## Problem to solve
Output each entry exactly as written.

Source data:
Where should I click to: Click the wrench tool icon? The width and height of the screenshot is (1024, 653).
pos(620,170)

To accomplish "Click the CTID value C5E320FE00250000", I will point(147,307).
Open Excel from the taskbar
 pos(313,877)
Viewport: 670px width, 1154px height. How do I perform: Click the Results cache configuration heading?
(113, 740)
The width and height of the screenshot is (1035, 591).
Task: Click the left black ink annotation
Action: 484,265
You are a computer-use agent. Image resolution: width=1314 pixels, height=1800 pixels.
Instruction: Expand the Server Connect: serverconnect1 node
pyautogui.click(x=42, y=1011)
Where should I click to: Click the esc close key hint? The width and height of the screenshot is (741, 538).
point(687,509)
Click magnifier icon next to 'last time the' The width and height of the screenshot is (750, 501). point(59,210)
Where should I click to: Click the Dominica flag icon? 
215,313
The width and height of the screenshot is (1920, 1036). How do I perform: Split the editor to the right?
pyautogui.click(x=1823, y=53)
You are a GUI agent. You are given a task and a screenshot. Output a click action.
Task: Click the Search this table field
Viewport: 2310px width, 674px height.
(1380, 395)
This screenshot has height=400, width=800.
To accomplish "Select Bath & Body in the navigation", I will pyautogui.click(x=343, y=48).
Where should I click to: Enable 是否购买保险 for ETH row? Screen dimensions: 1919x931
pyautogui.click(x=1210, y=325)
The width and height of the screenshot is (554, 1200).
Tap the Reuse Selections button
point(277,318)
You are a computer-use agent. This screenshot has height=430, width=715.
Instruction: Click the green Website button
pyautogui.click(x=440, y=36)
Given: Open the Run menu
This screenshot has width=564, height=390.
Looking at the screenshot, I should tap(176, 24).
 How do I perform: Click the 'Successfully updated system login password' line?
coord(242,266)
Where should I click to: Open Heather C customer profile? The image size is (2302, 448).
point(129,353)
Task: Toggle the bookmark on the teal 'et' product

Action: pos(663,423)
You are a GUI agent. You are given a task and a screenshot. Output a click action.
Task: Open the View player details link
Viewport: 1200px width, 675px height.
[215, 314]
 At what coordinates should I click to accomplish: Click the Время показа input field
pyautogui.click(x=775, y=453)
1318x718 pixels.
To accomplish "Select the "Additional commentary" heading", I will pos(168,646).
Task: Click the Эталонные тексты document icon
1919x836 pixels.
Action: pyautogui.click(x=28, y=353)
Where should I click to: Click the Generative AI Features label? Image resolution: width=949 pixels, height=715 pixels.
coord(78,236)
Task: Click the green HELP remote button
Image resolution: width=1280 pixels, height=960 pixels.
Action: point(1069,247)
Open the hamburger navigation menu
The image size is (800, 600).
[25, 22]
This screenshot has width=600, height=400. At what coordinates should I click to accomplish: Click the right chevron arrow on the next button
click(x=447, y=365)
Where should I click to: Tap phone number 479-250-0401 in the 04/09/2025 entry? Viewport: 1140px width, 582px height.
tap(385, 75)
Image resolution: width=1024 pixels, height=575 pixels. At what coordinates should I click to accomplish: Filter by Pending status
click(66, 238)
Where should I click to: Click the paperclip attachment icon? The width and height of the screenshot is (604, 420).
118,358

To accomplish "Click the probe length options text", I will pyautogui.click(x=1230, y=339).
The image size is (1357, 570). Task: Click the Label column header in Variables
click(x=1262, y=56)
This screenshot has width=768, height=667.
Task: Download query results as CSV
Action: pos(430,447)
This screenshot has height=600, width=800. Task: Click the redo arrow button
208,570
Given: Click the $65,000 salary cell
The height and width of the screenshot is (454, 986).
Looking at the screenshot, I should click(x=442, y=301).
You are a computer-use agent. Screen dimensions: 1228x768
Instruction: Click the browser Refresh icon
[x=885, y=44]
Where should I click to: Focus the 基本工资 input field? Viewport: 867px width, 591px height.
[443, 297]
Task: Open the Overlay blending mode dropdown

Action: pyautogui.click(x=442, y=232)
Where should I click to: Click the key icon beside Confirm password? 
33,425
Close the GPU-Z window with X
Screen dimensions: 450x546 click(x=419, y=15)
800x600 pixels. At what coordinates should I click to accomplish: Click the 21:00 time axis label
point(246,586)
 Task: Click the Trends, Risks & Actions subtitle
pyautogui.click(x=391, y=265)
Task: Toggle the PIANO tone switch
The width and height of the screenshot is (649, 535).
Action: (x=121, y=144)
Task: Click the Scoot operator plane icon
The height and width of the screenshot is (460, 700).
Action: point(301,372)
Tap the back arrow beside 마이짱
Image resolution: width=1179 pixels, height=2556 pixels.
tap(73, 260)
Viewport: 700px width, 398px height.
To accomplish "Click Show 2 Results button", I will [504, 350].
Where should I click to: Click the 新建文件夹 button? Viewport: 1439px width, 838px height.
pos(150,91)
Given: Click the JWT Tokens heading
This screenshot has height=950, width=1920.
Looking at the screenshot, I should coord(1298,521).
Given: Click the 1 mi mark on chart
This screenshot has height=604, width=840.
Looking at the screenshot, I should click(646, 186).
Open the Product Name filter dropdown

## Solution below
Where should I click to: Click the wrench tool icon? The width and height of the screenshot is (1024, 653).
pos(620,170)

To accomplish "Click the CTID value C5E320FE00250000", I will point(147,307).
Open Excel from the taskbar
 pos(313,877)
Viewport: 670px width, 1154px height. How do I perform: Click the Results cache configuration heading?
(113, 740)
The width and height of the screenshot is (1035, 591).
Task: Click the left black ink annotation
Action: 484,265
You are a computer-use agent. Image resolution: width=1314 pixels, height=1800 pixels.
Instruction: Expand the Server Connect: serverconnect1 node
pyautogui.click(x=42, y=1011)
Where should I click to: Click the esc close key hint? The width and height of the screenshot is (741, 538).
point(687,509)
Click magnifier icon next to 'last time the' The width and height of the screenshot is (750, 501). point(59,210)
Where should I click to: Click the Dominica flag icon? 
215,313
The width and height of the screenshot is (1920, 1036). How do I perform: Split the editor to the right?
pyautogui.click(x=1823, y=53)
You are a GUI agent. You are given a task and a screenshot. Output a click action.
Task: Click the Search this table field
Viewport: 2310px width, 674px height.
(1380, 395)
This screenshot has height=400, width=800.
To accomplish "Select Bath & Body in the navigation", I will pyautogui.click(x=343, y=48).
Where should I click to: Enable 是否购买保险 for ETH row? Screen dimensions: 1919x931
pyautogui.click(x=1210, y=325)
The width and height of the screenshot is (554, 1200).
Tap the Reuse Selections button
point(277,318)
You are a computer-use agent. This screenshot has height=430, width=715.
Instruction: Click the green Website button
pyautogui.click(x=440, y=36)
Given: Open the Run menu
This screenshot has width=564, height=390.
Looking at the screenshot, I should tap(176, 24).
 How do I perform: Click the 'Successfully updated system login password' line?
coord(242,266)
Where should I click to: Open Heather C customer profile? The image size is (2302, 448).
point(129,353)
Task: Toggle the bookmark on the teal 'et' product

Action: pos(663,423)
You are a GUI agent. You are given a task and a screenshot. Output a click action.
Task: Open the View player details link
Viewport: 1200px width, 675px height.
[215, 314]
 At what coordinates should I click to accomplish: Click the Время показа input field
pyautogui.click(x=775, y=453)
1318x718 pixels.
To accomplish "Select the "Additional commentary" heading", I will pos(168,646).
Task: Click the Эталонные тексты document icon
1919x836 pixels.
Action: pyautogui.click(x=28, y=353)
Where should I click to: Click the Generative AI Features label? Image resolution: width=949 pixels, height=715 pixels.
coord(78,236)
Task: Click the green HELP remote button
Image resolution: width=1280 pixels, height=960 pixels.
Action: point(1069,247)
Open the hamburger navigation menu
The image size is (800, 600).
[25, 22]
This screenshot has width=600, height=400. At what coordinates should I click to accomplish: Click the right chevron arrow on the next button
click(x=447, y=365)
Where should I click to: Tap phone number 479-250-0401 in the 04/09/2025 entry? Viewport: 1140px width, 582px height.
tap(385, 75)
Image resolution: width=1024 pixels, height=575 pixels. At what coordinates should I click to accomplish: Filter by Pending status
click(66, 238)
Where should I click to: Click the paperclip attachment icon? The width and height of the screenshot is (604, 420).
118,358

To accomplish "Click the probe length options text", I will pyautogui.click(x=1230, y=339).
The image size is (1357, 570). Task: Click the Label column header in Variables
click(x=1262, y=56)
This screenshot has width=768, height=667.
Task: Download query results as CSV
Action: pos(430,447)
This screenshot has height=600, width=800. Task: Click the redo arrow button
208,570
Given: Click the $65,000 salary cell
The height and width of the screenshot is (454, 986).
Looking at the screenshot, I should click(x=442, y=301).
You are a computer-use agent. Screen dimensions: 1228x768
Instruction: Click the browser Refresh icon
[x=885, y=44]
Where should I click to: Focus the 基本工资 input field? Viewport: 867px width, 591px height.
[443, 297]
Task: Open the Overlay blending mode dropdown

Action: pyautogui.click(x=442, y=232)
Where should I click to: Click the key icon beside Confirm password? 
33,425
Close the GPU-Z window with X
Screen dimensions: 450x546 click(x=419, y=15)
800x600 pixels. At what coordinates should I click to accomplish: Click the 21:00 time axis label
point(246,586)
 Task: Click the Trends, Risks & Actions subtitle
pyautogui.click(x=391, y=265)
Task: Toggle the PIANO tone switch
The width and height of the screenshot is (649, 535).
Action: (x=121, y=144)
Task: Click the Scoot operator plane icon
The height and width of the screenshot is (460, 700).
Action: point(301,372)
Tap the back arrow beside 마이짱
Image resolution: width=1179 pixels, height=2556 pixels.
tap(73, 260)
Viewport: 700px width, 398px height.
To accomplish "Click Show 2 Results button", I will [504, 350].
Where should I click to: Click the 新建文件夹 button? Viewport: 1439px width, 838px height.
pos(150,91)
Given: Click the JWT Tokens heading
This screenshot has height=950, width=1920.
Looking at the screenshot, I should coord(1298,521).
Given: Click the 1 mi mark on chart
This screenshot has height=604, width=840.
Looking at the screenshot, I should click(646, 186).
Open the Product Name filter dropdown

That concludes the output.